Übereifrige Anwender und Administratoren vernichten häufig in einer frühen Phase viele Beweise. Auf erkannte Fehlfunktionen (Dialer-, Viren- oder Trojaner-Befall) oder Hackerangriffe wird mit Herunterfahren des Systems oder gar mit Löschen von verdächtigen Programmen und Registrierungsinformationen reagiert. Dies zerstört fast immer wichtige Beweise und erschwert die nachfolgende Analyse. Der aktuelle Speicherinhalt des Rechners ermöglicht unter Umständen sehr aufschlussreiche Analysen hinsichtlich der aktiven Prozesse und Spuren, die bei der letzten Aktion hinterlassen wurden.

Status quo bewahren

Das Herunterfahren eines Systems löscht die Inhalte des RAM und temporär angelegte Dateien, darüber hinaus verändert sich der Inhalt und Status unzähliger Systemdateien. Das erneute Hochfahren eines Rechners wiederum verstärkt diese Veränderungen nochmals erheblich. Bei einem Windows- oder Linux-System mit entsprechendem Desktop werden in der Startphase rund 1000 Dateien angefasst. Dabei verändern sich unter anderem die Dateiattribute Letzter Zugriff oder Letzte Änderung.

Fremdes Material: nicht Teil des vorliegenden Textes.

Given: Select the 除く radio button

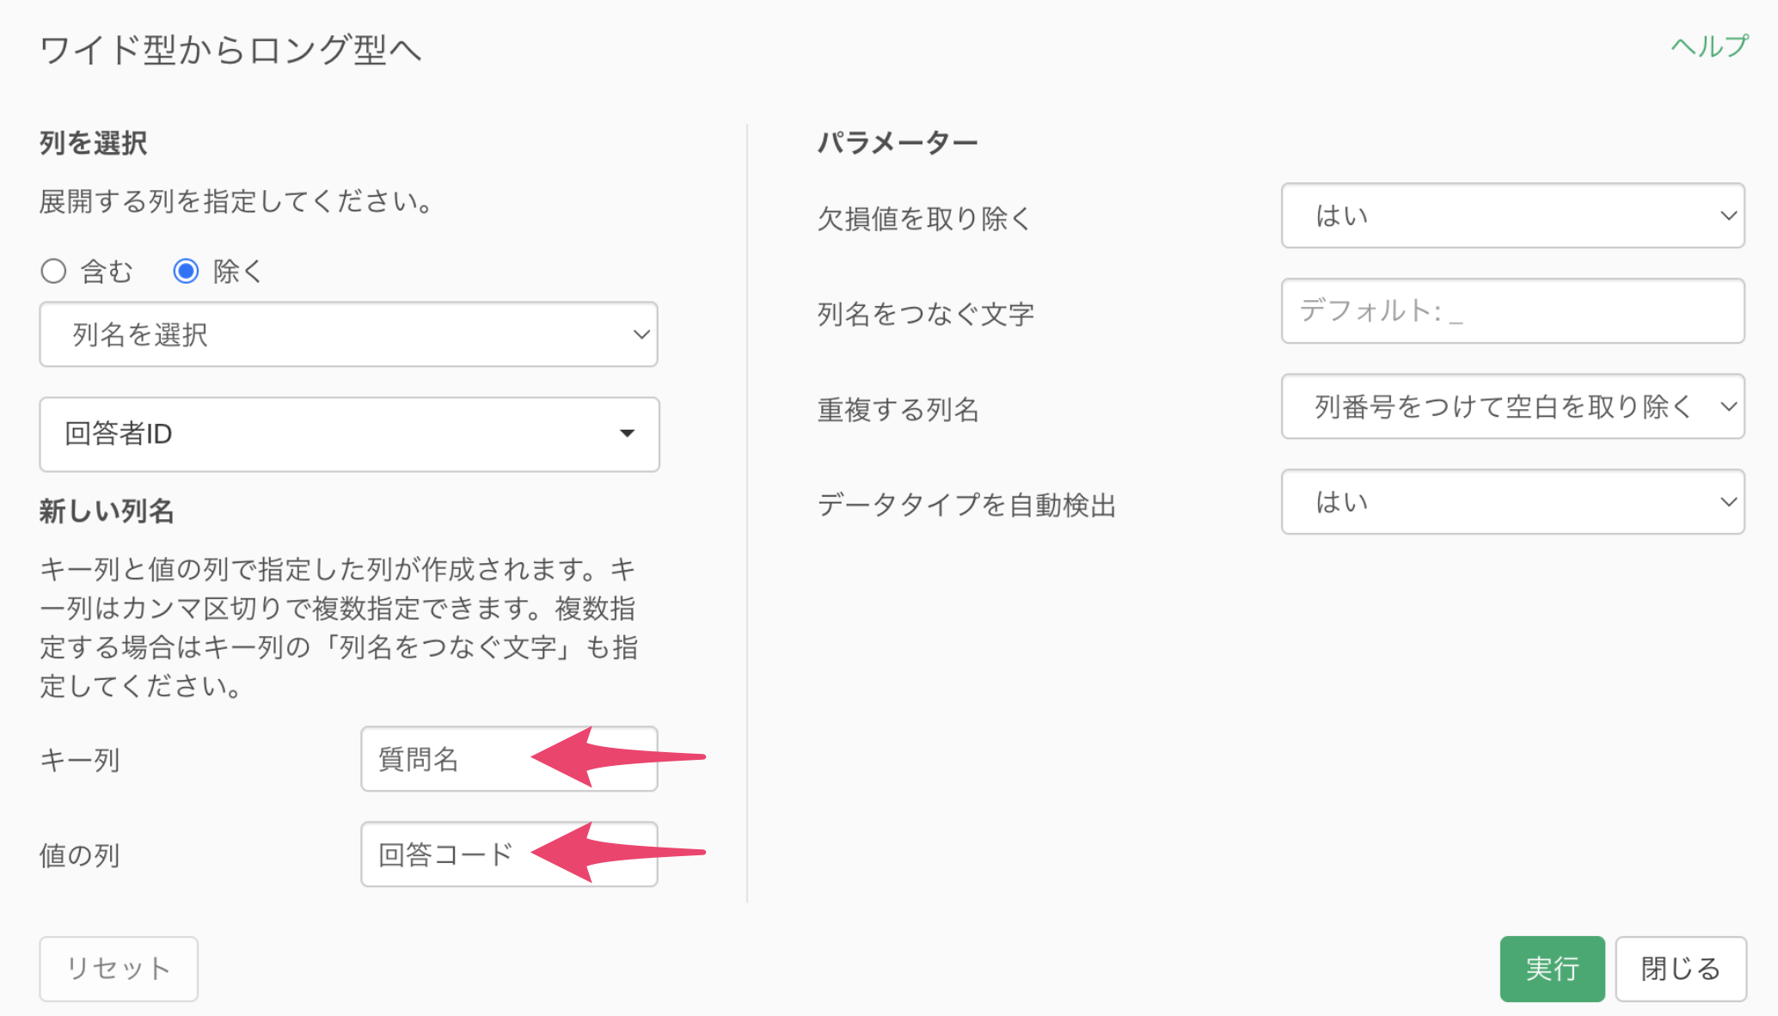Looking at the screenshot, I should (186, 272).
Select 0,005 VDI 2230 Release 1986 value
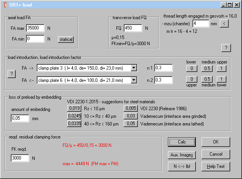 pos(131,109)
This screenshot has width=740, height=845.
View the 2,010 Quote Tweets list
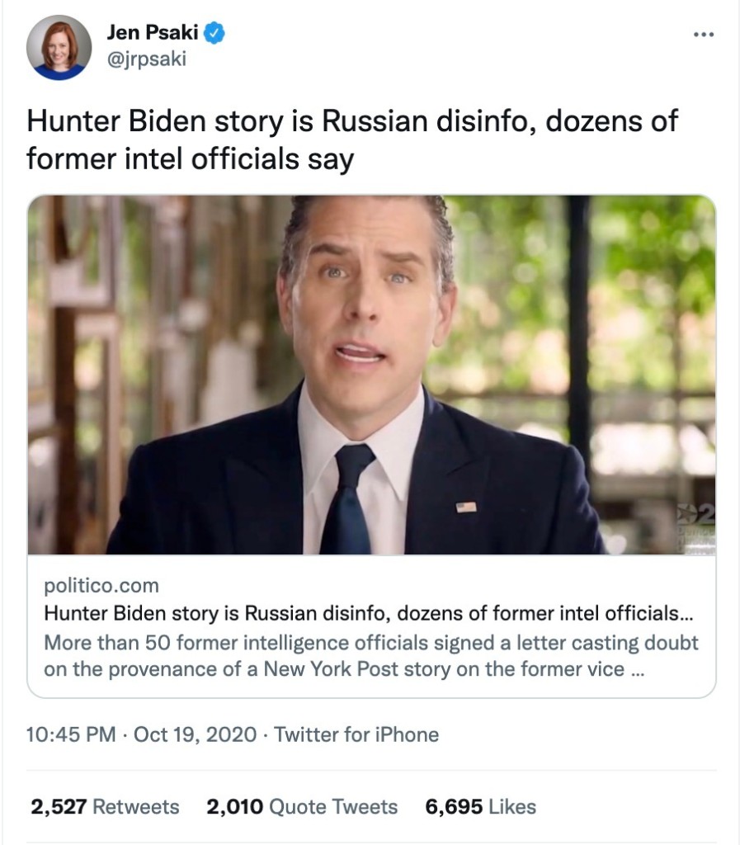click(x=302, y=807)
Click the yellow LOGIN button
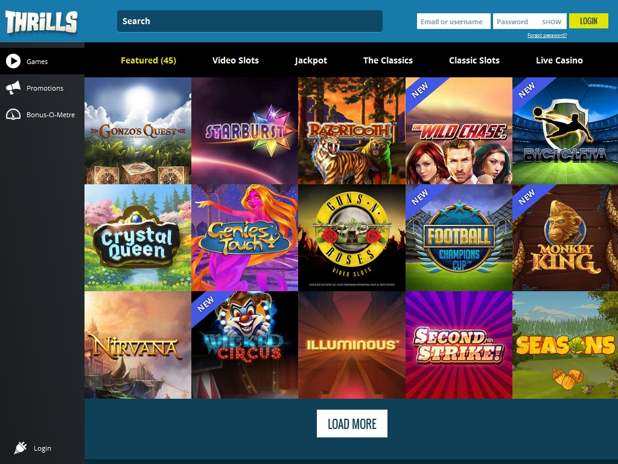 (x=588, y=21)
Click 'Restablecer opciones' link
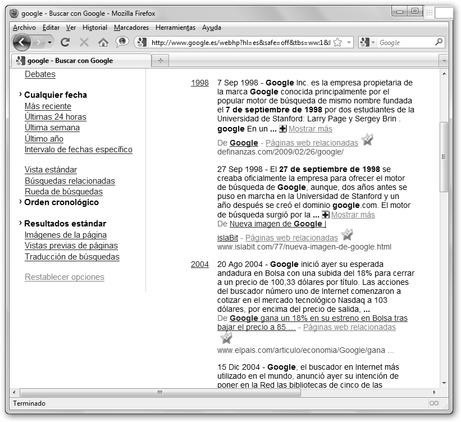461x422 pixels. click(x=65, y=277)
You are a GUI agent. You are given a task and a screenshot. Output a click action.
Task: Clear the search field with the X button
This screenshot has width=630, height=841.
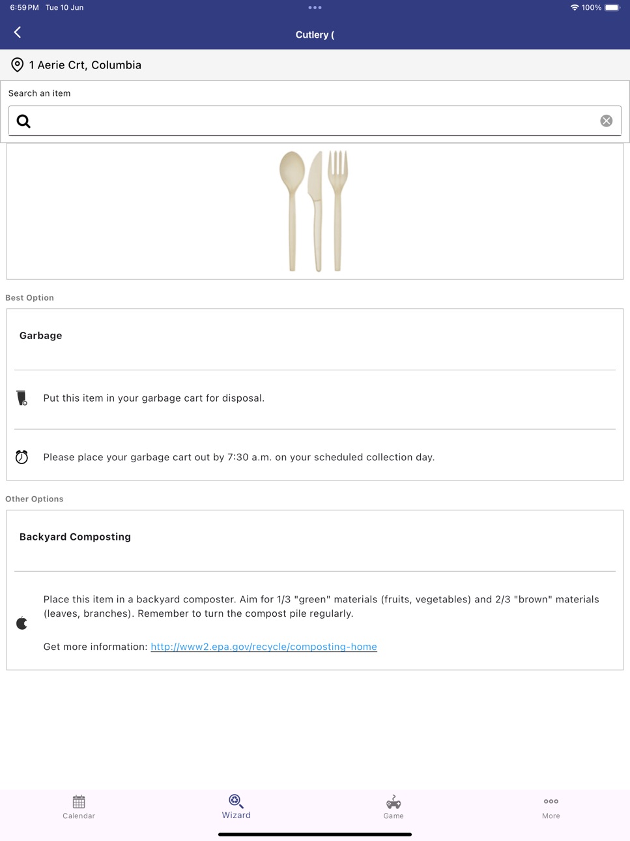point(606,121)
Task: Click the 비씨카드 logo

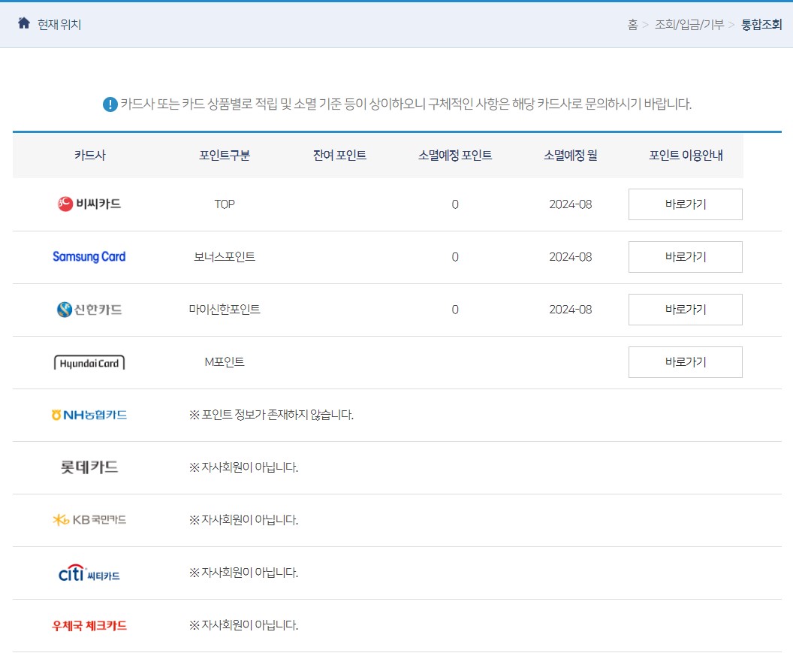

Ein Grundsatz des Incident Response lautet daher: "Eingeschaltete Geräte bleiben eingeschaltet und ausgeschaltete Geräte bleiben ausgeschaltet." Um eine möglicherweise noch bestehende und missbräuchlich genutzte Kommunikationsverbindung in das lokale Netzwerk oder zu externen Zielen (Internet, DFÜ- und Remote-Access-Zugänge) zu unterbinden, sollte man maximal die Kommunikationsleitung zum Endgerät selbst trennen (LAN- oder Telefon-Kabel). Sofern eine konkrete Attacke noch andauert, ist die Dokumentation des Verbindungsstatus beispielsweise bei einer Wählverbindung vor dem Trennen der Verbindung wichtig. Oft sind auf dem System entsprechende Monitorprogramme aktiv. Die dort gezeigte Rufnummer sollte man am besten durch Zeugen und durch Abfotografieren des Bildschirms dokumentieren.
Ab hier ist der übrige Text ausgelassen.